## [Kısa görev a]
Mümin Suresi 83. ayetle ilgili metinde "فَلَمَّا جَٓاءَتْهُمْ رُسُلُهُمْ" ile "şey onları kuşatmıştır!" arasındaki kısmı, iki uç da dahil olmak üzere hiç değiştirmeden yazıya geçirin.

40. Mümin Suresi 83. ayet Ali Bulaç Kur'an-ı Kerim ve Türkçe Anlamı

Resulleri kendilerine apaçık belgeler getirdiği zaman, onlar, yanlarında olan ilimden dolayı sevinip böbürlendiler de, kendisini alay konusu edindikleri şey, onları sarıp kuşatıverdi.
فَلَمَّا جَٓاءَتْهُمْ رُسُلُهُمْ بِالْبَيِّنَاتِ فَرِحُوا بِمَا عِنْدَهُمْ مِنَ الْعِلْمِ وَحَاقَ بِهِمْ مَا كَانُوا بِه۪ يَسْتَهْزِؤُ۫نَ
Fe lemma caethum rusuluhum bil beyyinati ferihu bima indehum minel ilmi ve haka bihim ma kanu bihi yestehziun.
Ayetbul | Kuran Mealleri | Quran | Mümin suresi 83. ayet

Ali Bulaç Kur'an-ı Kerim ve Türkçe Anlamı
Resulleri kendilerine apaçık belgeler getirdiği zaman, onlar, yanlarında olan ilimden dolayı sevinip böbürlendiler de, kendisini alay konusu edindikleri şey, onları sarıp kuşatıverdi.
Ahmed Hulusi Türkçe Kur'an Çözümü
Rasulleri onlara apaçık deliller olarak geldiklerinde, onlar kendi bildiklerine dayanarak sevinip şımardılar! Alay etmekte oldukları şey onları kuşatmıştır!

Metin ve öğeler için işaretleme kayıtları
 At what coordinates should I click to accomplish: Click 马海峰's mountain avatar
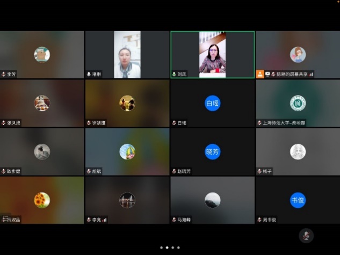212,200
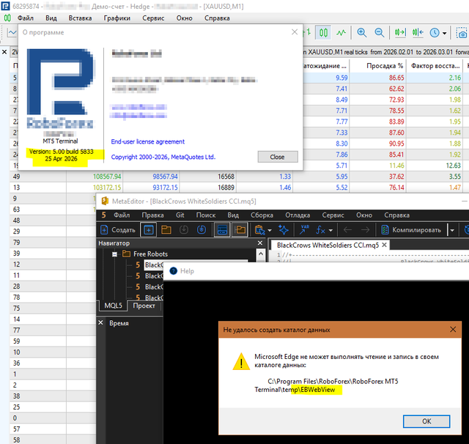Collapse the Free Robots folder

coord(116,254)
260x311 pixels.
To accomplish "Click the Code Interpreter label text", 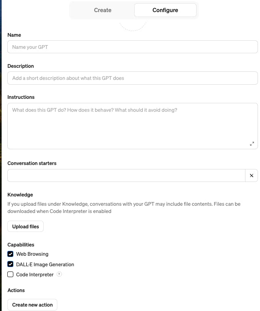I will pos(35,275).
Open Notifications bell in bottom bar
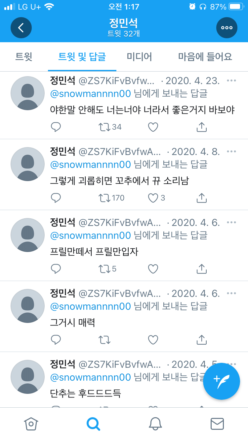 (155, 424)
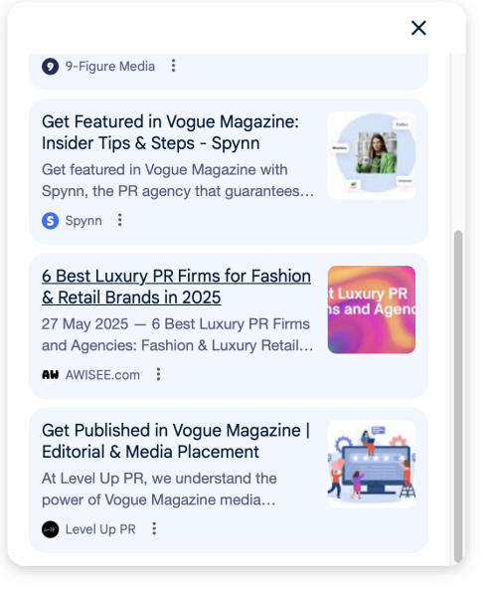Click the pink Luxury PR thumbnail
This screenshot has width=498, height=597.
tap(372, 309)
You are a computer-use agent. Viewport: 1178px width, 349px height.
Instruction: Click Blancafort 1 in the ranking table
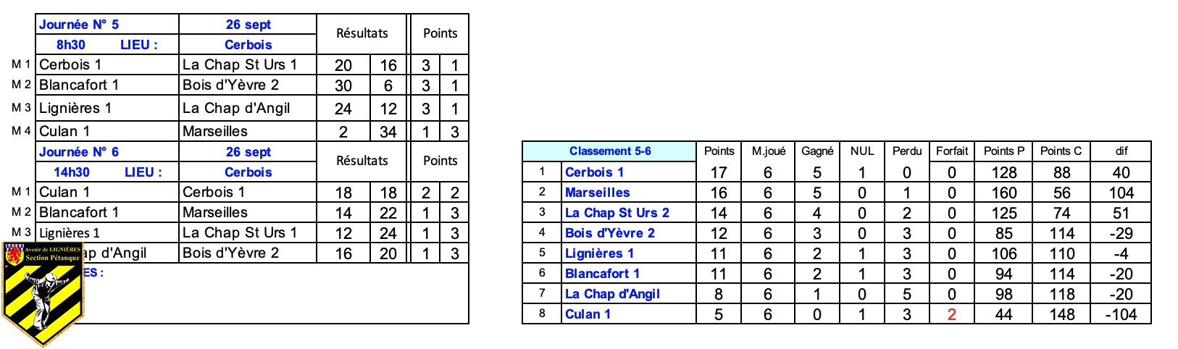pyautogui.click(x=602, y=274)
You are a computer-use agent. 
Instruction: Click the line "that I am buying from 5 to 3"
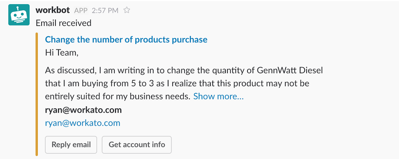[177, 83]
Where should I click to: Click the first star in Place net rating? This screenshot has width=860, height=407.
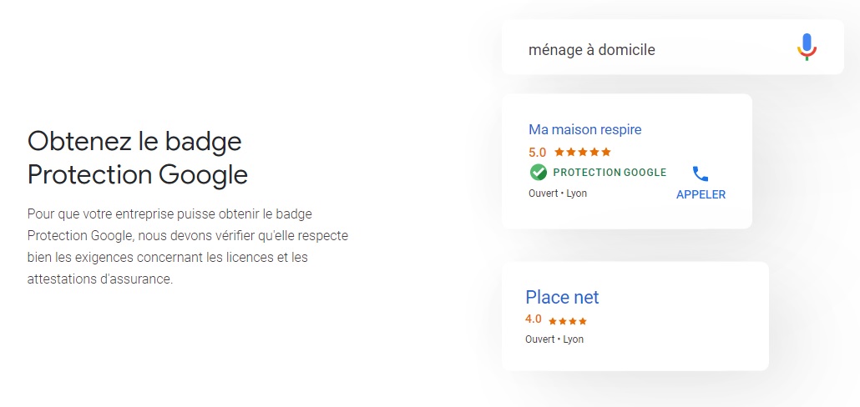pos(553,321)
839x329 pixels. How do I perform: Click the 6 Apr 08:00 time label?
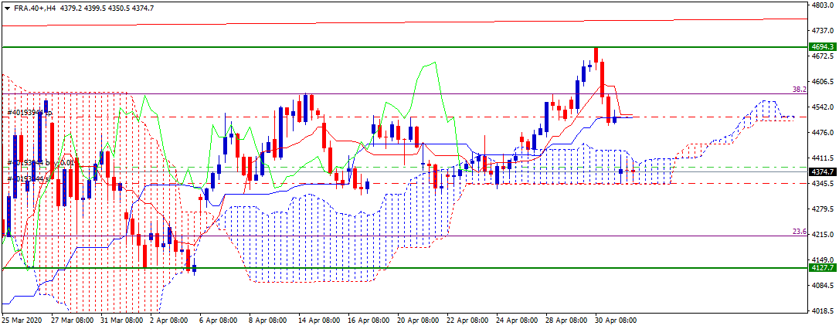218,321
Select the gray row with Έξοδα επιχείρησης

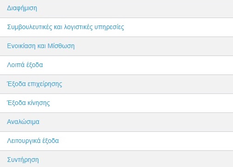point(117,84)
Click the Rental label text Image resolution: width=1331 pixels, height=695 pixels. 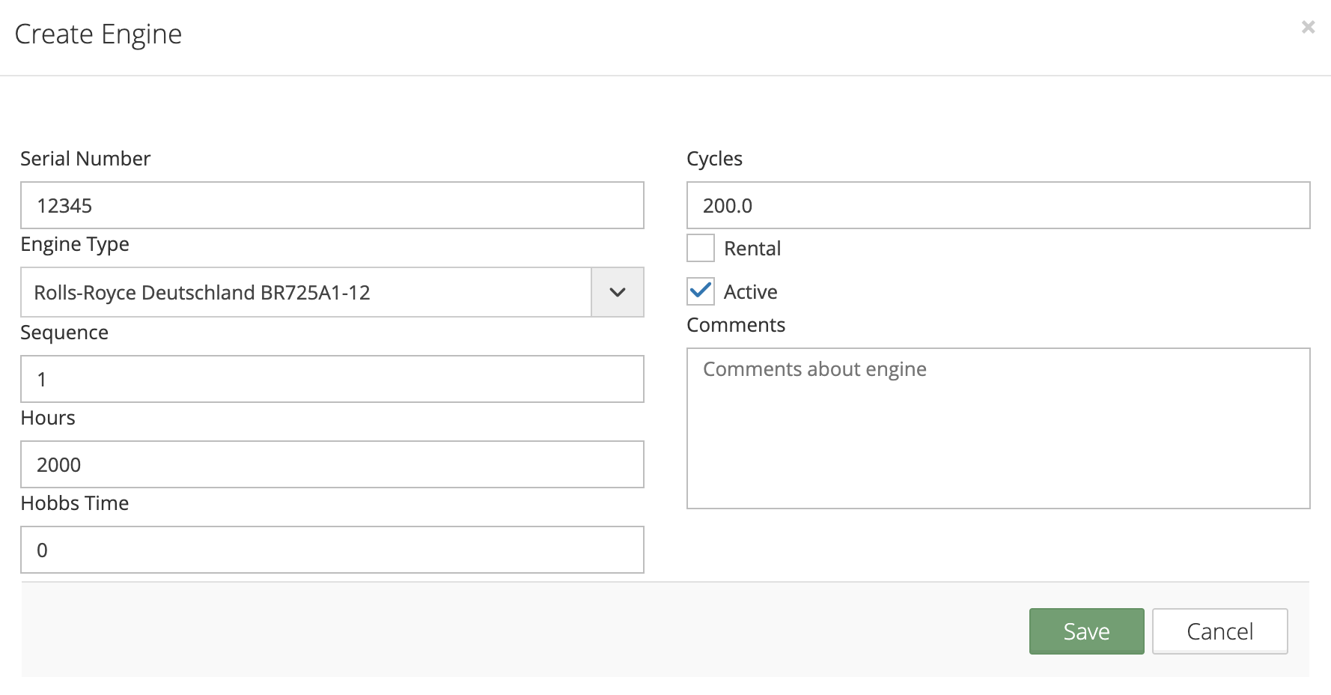pos(752,249)
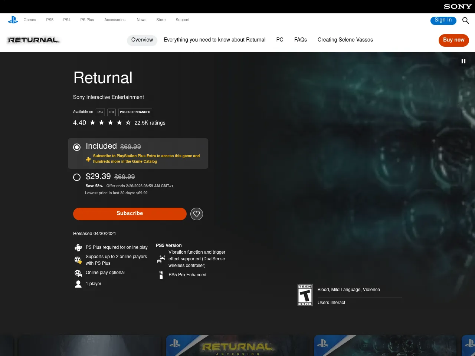Screen dimensions: 475x356
Task: Click the 1 player person icon
Action: point(78,284)
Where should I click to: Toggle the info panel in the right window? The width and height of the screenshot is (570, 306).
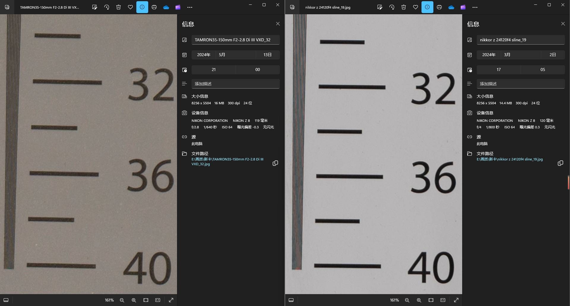[x=427, y=7]
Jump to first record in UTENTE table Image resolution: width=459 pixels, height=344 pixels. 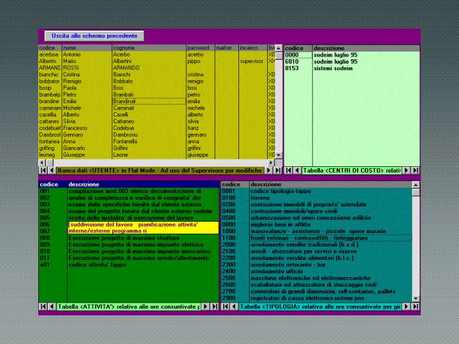pyautogui.click(x=43, y=171)
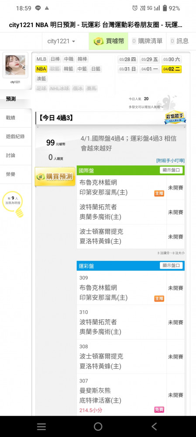Click the light bulb friend badge
The width and height of the screenshot is (196, 437).
click(x=14, y=204)
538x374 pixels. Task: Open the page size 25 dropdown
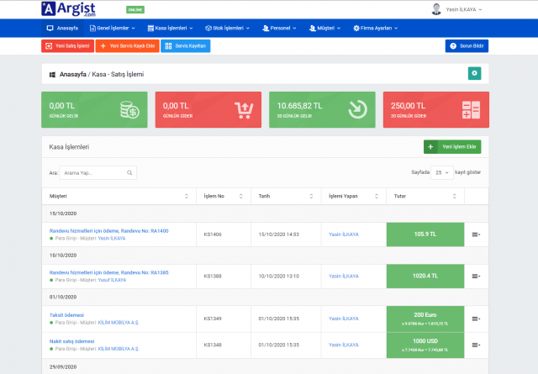coord(441,171)
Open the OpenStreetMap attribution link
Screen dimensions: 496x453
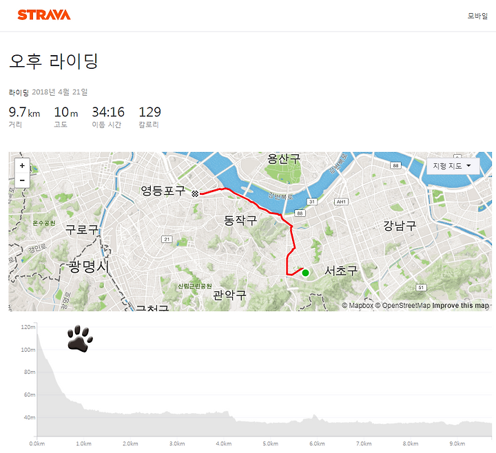click(x=403, y=306)
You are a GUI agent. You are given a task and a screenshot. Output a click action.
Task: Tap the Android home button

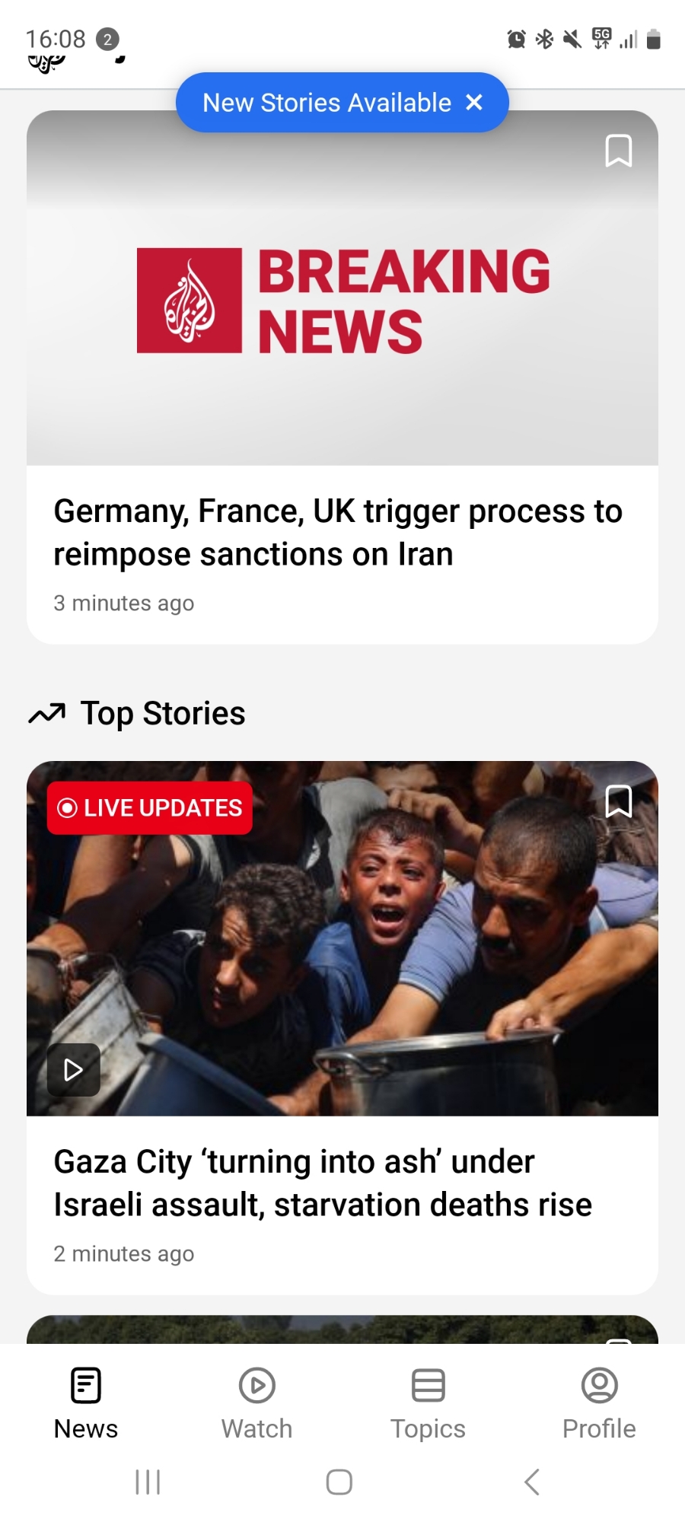339,1482
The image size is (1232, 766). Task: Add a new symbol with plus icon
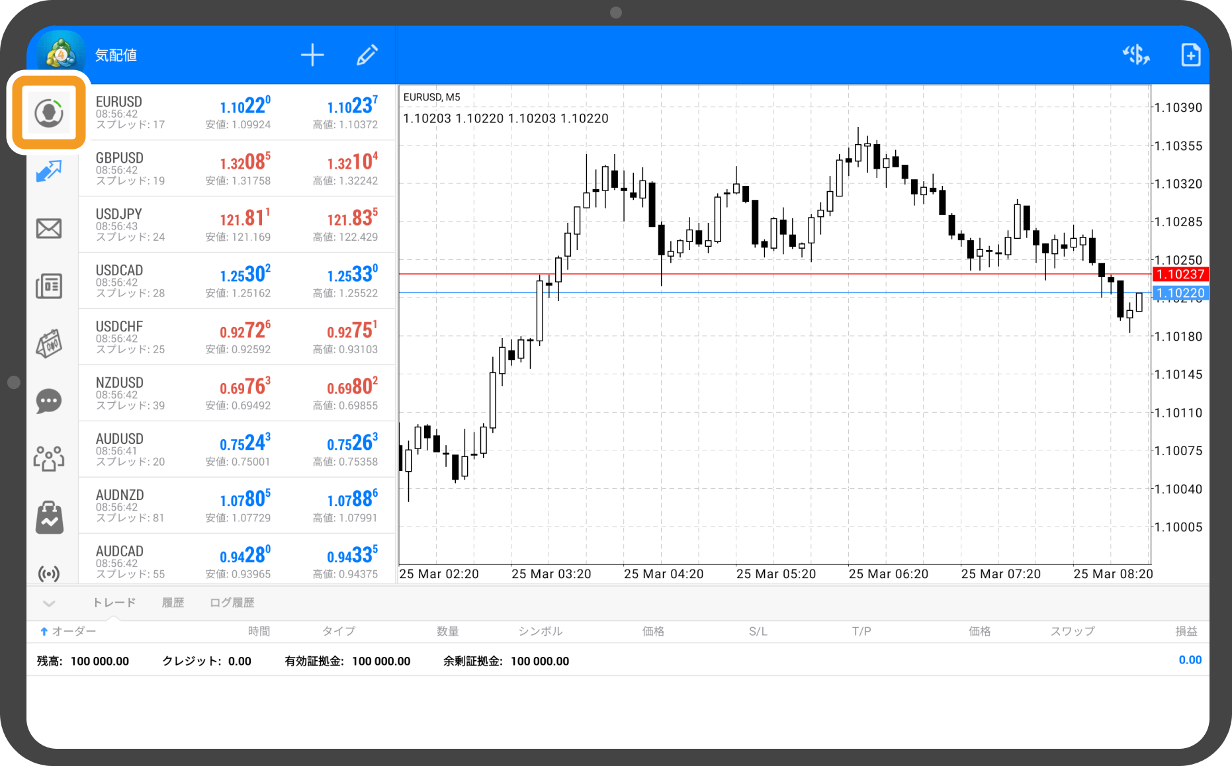[x=312, y=55]
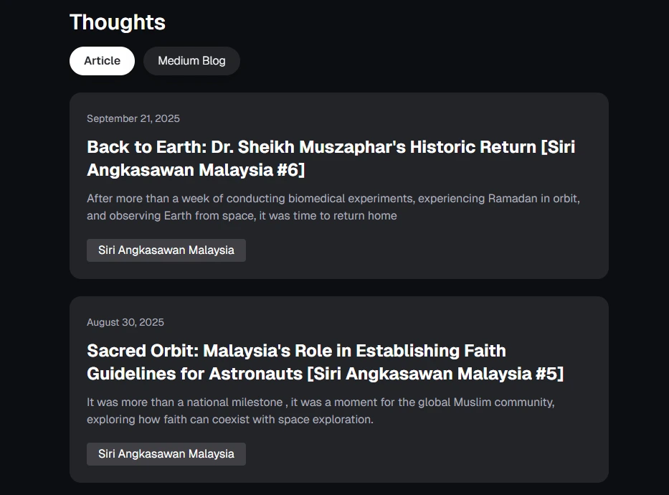Select the Article tab
Image resolution: width=669 pixels, height=495 pixels.
coord(102,61)
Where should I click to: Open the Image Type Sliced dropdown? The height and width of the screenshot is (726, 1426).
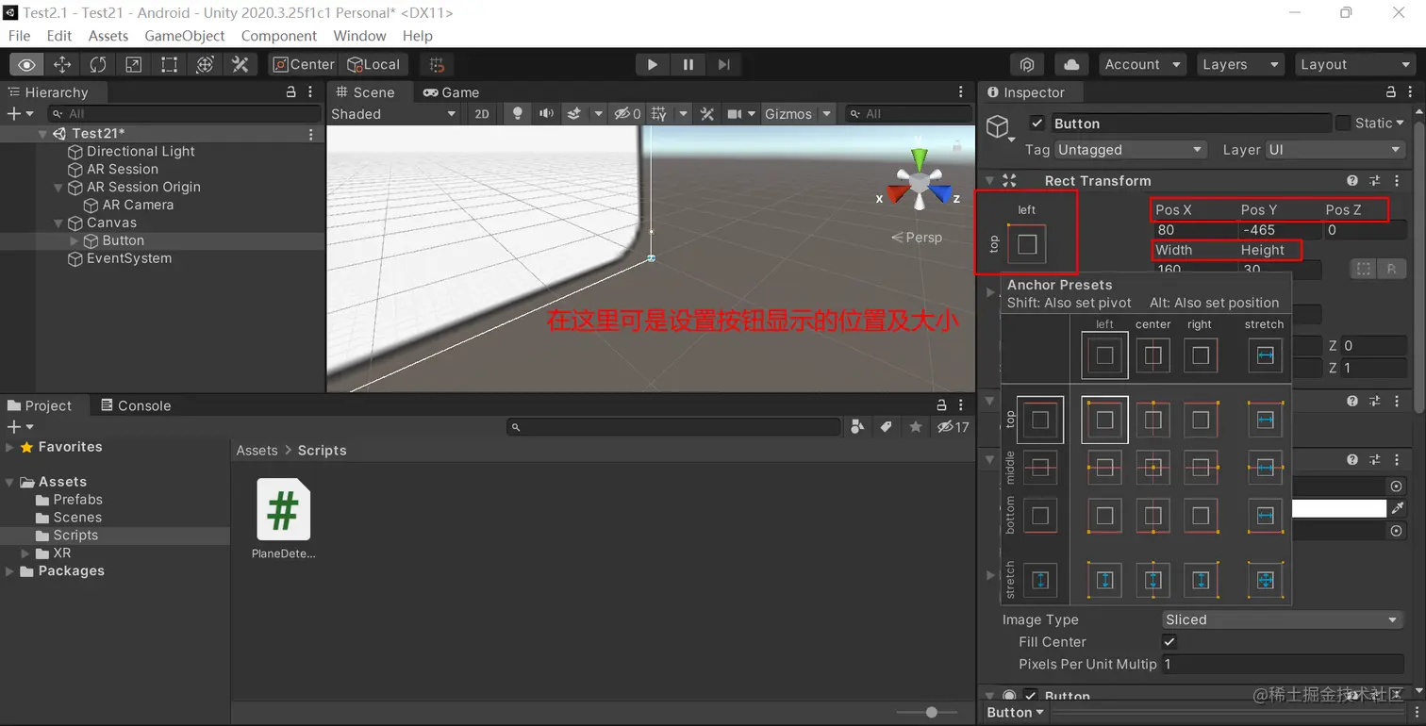[1283, 619]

## [Kısa görev b]
Kayıtlarda "The image size" ifadesini içeren satırdan "coord(102,61)" ifadesini içeren satıra kadar olan satırları, bu iki satır da dahil, kelimesi kelimesine tekrarlayın. Resimleri cevaba almayın.

## [Doğru cevap a]
فَلَمَّا جَٓاءَتْهُمْ رُسُلُهُمْ بِالْبَيِّنَاتِ فَرِحُوا بِمَا عِنْدَهُمْ مِنَ الْعِلْمِ وَحَاقَ بِهِمْ مَا كَانُوا بِه۪ يَسْتَهْزِؤُ۫نَ
Fe lemma caethum rusuluhum bil beyyinati ferihu bima indehum minel ilmi ve haka bihim ma kanu bihi yestehziun.
Ayetbul | Kuran Mealleri | Quran | Mümin suresi 83. ayet

Ali Bulaç Kur'an-ı Kerim ve Türkçe Anlamı
Resulleri kendilerine apaçık belgeler getirdiği zaman, onlar, yanlarında olan ilimden dolayı sevinip böbürlendiler de, kendisini alay konusu edindikleri şey, onları sarıp kuşatıverdi.
Ahmed Hulusi Türkçe Kur'an Çözümü
Rasulleri onlara apaçık deliller olarak geldiklerinde, onlar kendi bildiklerine dayanarak sevinip şımardılar! Alay etmekte oldukları şey onları kuşatmıştır!

## [Doğru cevap b]
The image size is (1232, 766). Task: Add a new symbol with plus icon
[x=312, y=55]
Select the Article tab
Image resolution: width=669 pixels, height=495 pixels.
coord(102,61)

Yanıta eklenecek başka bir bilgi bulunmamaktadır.